Mais voila ! Quelle ne fut pas notre surprise de ne trouver aucune mention des thématiques LGBT dans la lettre – portant sur les grands axes de votre action à venir. Alors que sont cités les grands domaines de discrimination, ceux portant sur l’orientation sexuelle et l’identité de genre, pourtant reconnues dans la loi parmi les 20 motifs de discrimination , ont été oubliés : »Promouvoir l’égalité par la lutte contre les discriminations […] : genre, situations familiales, handicap, âge, dépendance, nationalité, résidence. » Ceci est d’autant plus frappant dans le climat de LGBT-phobies décomplexées depuis les débats du « mariage pour tous ».

Lors de la première réunion du comité d’entente LGBT du jeudi 2 octobre 2014, nous avons cependant entendu votre volonté d’action à l’égard de la lutte contre les LGBTphobies ainsi que votre objectif de généraliser le recours au Défenseur des Droits pour lutter contre les discriminations à l’égard de l’orientation sexuelle et de l’identité de genre..

Nous saluons les efforts que vous nous avez dit vouloir entreprendre mais nous insistons, à nouveau, sur la nécessité d’intégrer pleinement les thématiques LGBT dans la feuille de route du Défenseur des Droits.

Dans cet esprit, nous attendons des propositions d’action pour lutter contre les inégalités territoriales en matière de justice ; comme la discrépance dans les procédures d’adoption de l’enfant de la conjointe qui varient au gré des juges et des tribunaux, l’incertitude qui pèse sur couples binationaux dont l’un des membres relève d’une des 11 nationalités empêchées de mariage en France, ou encore le flou demeurant quant à l’établissement de la filiation des enfant né par GPA à l’étranger, et ce malgré l’arrêt rendu en ce sens par la CEDH en juin dernier.

Nous attendons également une mise en avant de la question de l’amélioration des conditions de vie des personnes trans.
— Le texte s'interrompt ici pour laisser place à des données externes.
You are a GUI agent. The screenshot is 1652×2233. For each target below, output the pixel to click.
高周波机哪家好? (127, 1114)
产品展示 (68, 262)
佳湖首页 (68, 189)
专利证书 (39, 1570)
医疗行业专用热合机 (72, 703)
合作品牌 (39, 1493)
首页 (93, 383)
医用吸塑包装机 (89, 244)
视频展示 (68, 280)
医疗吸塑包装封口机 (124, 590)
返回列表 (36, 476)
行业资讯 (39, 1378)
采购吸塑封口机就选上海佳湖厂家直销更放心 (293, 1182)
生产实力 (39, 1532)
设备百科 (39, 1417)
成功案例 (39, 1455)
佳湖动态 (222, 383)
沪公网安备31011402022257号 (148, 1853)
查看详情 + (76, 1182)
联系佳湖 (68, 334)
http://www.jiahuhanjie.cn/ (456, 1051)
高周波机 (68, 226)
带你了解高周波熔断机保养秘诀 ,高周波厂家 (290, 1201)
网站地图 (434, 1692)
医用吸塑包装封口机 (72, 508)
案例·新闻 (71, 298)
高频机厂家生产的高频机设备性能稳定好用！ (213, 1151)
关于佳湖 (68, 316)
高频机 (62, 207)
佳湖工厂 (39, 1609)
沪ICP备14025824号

Qu’il s’agisse de votre avis sur la facilitation du changement d’état civil, ou bien sur l’autoconservation des gamètes. Qu’il s’agisse aussi du refus de l’aide juridictionnelle faite à une personne trans récemment, ou encore le plaisir sadique qui consiste à refuser à des étudiants trans la possibilité de changer de prénom, les exposant de fait à un outing systématique.

Nous voulons connaitre votre position face aux inégalités qui persistent encore quant à l’accès la pension de réversion : Aujourd’hui un couple de fonctionnaire bénéficiant de la loi Taubira est tenu à un délai de 4 ans de mariage avant de pouvoir y prétendre alors que cette obligation n’existe pas pour les salariés du privé. Quid également d’accorder aux jeunes couples dont l’un des conjoints disparaitrait, la possibilité de comptabiliser les années de PACS, le mariage étant alors impossible. Au delà d’une mesure d’égalité, il s’agirait d’un acte d’humanité. Enfin, la mise à égalité du PACS et du mariage pour certains droits comme l’adoption est une nécessité.
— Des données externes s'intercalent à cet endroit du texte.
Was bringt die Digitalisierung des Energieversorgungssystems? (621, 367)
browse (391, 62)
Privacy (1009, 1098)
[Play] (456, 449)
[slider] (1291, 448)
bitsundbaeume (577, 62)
Au sujet de l’éducation, quelles actions et propositions porterez-vous auprès du Ministère de l’Éducation Nationale de l’Enseignement Supérieur et de la Recherche pour que celui-ci, désormais dirigé pour la première fois par une femme, ex ministre des droits des femmes et chargée d’une mission interministérielle sur le sujet, porte enfin les questions de discriminations LGBT et de harcèlement LGBT-phobes ?

Nous attendons enfin que vous entamiez un travail sur la question de l’ouverture du don du sang aux personnes homosexuelles ou sur la question des soins funéraires pour les personnes séropositives.

Vous l’aurez compris M. Le Défenseur, nous sommes exigeant-e-s à plus d’un titre. Nous sommes exigeant-e-s parce que le premier Défenseur, Dominique Baudis, nous a donné confiance dans cette nouvelle institution et qu’il vous appartient de poursuivre son action en faveur des droits des personnes lesbiennes, gaies, bi et trans. Nous sommes exigeant-e-s parce que nous considérons le défenseur des droit, aussi bien l’institution que la personne, comme un allié, et qu’entre allié nous devons nous tenir un discours de vérité. Enfin, nous sommes exigeant-e-s parce que la réussite de nos travaux est une obligation ; trop de personnes nous regardent aujourd’hui, en attendant de nous, de vous, la possibilité d’une vie meilleure.